» Records from a collection
········

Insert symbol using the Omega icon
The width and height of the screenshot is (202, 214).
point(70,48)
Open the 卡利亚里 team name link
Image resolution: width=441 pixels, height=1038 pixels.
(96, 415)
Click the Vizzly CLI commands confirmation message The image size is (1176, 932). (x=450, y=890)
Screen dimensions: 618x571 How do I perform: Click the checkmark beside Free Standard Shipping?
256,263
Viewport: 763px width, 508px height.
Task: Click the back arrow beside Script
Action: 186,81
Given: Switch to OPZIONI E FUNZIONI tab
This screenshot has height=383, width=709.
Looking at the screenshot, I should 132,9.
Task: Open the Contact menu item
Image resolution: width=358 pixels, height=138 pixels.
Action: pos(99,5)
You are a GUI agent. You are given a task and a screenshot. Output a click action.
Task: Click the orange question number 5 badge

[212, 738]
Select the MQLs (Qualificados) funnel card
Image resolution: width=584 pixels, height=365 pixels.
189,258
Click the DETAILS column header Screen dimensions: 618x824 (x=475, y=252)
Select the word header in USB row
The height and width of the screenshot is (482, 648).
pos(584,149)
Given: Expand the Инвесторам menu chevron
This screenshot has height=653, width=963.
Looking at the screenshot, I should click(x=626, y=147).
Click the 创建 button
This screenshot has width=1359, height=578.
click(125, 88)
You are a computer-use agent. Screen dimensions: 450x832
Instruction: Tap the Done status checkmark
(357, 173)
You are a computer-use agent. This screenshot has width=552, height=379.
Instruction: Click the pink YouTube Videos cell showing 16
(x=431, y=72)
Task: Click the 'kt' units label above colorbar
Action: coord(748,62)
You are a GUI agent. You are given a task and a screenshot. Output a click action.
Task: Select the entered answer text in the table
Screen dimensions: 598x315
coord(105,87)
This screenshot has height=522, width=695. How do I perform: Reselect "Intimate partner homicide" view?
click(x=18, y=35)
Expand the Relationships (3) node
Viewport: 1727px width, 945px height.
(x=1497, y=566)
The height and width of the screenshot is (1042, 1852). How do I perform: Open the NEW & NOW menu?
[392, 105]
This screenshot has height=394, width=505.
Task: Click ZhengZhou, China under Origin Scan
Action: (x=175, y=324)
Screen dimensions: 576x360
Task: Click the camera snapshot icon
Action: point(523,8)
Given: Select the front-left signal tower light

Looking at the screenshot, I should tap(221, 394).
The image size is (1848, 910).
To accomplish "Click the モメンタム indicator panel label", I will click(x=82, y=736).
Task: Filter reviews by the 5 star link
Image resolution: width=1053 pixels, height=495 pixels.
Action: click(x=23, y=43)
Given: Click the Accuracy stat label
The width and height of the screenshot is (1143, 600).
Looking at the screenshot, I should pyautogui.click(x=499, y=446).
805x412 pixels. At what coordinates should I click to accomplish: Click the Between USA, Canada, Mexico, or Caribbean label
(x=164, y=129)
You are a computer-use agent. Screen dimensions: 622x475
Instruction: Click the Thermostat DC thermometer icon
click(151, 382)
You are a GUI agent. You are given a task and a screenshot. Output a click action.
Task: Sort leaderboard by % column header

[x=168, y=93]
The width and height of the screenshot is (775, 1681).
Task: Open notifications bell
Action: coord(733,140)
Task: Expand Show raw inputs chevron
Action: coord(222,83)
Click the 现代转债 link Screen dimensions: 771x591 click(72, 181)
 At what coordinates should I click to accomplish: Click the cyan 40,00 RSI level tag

········

» WORK ORDER
Word for word, give back the data shown above.

» SOLUTION BELOW
Insert symbol using the Omega icon
The width and height of the screenshot is (202, 214).
point(70,48)
Open the 卡利亚里 team name link
Image resolution: width=441 pixels, height=1038 pixels.
(96, 415)
Click the Vizzly CLI commands confirmation message The image size is (1176, 932). (x=450, y=890)
Screen dimensions: 618x571 How do I perform: Click the checkmark beside Free Standard Shipping?
256,263
Viewport: 763px width, 508px height.
Task: Click the back arrow beside Script
Action: 186,81
Given: Switch to OPZIONI E FUNZIONI tab
This screenshot has height=383, width=709.
Looking at the screenshot, I should 132,9.
Task: Open the Contact menu item
Image resolution: width=358 pixels, height=138 pixels.
Action: pos(99,5)
You are a GUI agent. You are given a task and a screenshot. Output a click action.
Task: Click the orange question number 5 badge

[212, 738]
Select the MQLs (Qualificados) funnel card
Image resolution: width=584 pixels, height=365 pixels.
189,258
Click the DETAILS column header Screen dimensions: 618x824 (x=475, y=252)
Select the word header in USB row
The height and width of the screenshot is (482, 648).
pos(584,149)
Given: Expand the Инвесторам menu chevron
This screenshot has height=653, width=963.
Looking at the screenshot, I should click(x=626, y=147).
Click the 创建 button
This screenshot has width=1359, height=578.
click(125, 88)
You are a computer-use agent. Screen dimensions: 450x832
Instruction: Tap the Done status checkmark
(357, 173)
You are a computer-use agent. This screenshot has width=552, height=379.
Instruction: Click the pink YouTube Videos cell showing 16
(x=431, y=72)
Task: Click the 'kt' units label above colorbar
Action: coord(748,62)
You are a GUI agent. You are given a task and a screenshot. Output a click action.
Task: Select the entered answer text in the table
Screen dimensions: 598x315
coord(105,87)
This screenshot has height=522, width=695. How do I perform: Reselect "Intimate partner homicide" view?
click(x=18, y=35)
Expand the Relationships (3) node
Viewport: 1727px width, 945px height.
(x=1497, y=566)
The height and width of the screenshot is (1042, 1852). How do I perform: Open the NEW & NOW menu?
[392, 105]
This screenshot has height=394, width=505.
Task: Click ZhengZhou, China under Origin Scan
Action: (x=175, y=324)
Screen dimensions: 576x360
Task: Click the camera snapshot icon
Action: point(523,8)
Given: Select the front-left signal tower light

Looking at the screenshot, I should tap(221, 394).
The image size is (1848, 910).
To accomplish "Click the モメンタム indicator panel label", I will click(x=82, y=736).
Task: Filter reviews by the 5 star link
Image resolution: width=1053 pixels, height=495 pixels.
Action: click(x=23, y=43)
Given: Click the Accuracy stat label
The width and height of the screenshot is (1143, 600).
Looking at the screenshot, I should pyautogui.click(x=499, y=446).
805x412 pixels. At what coordinates should I click to accomplish: Click the Between USA, Canada, Mexico, or Caribbean label
(x=164, y=129)
You are a computer-use agent. Screen dimensions: 622x475
Instruction: Click the Thermostat DC thermometer icon
click(151, 382)
You are a GUI agent. You are given a task and a screenshot. Output a click action.
Task: Sort leaderboard by % column header

[x=168, y=93]
The width and height of the screenshot is (775, 1681).
Task: Open notifications bell
Action: coord(733,140)
Task: Expand Show raw inputs chevron
Action: coord(222,83)
Click the 现代转债 link Screen dimensions: 771x591 click(72, 181)
 At what coordinates should I click to accomplish: Click the cyan 40,00 RSI level tag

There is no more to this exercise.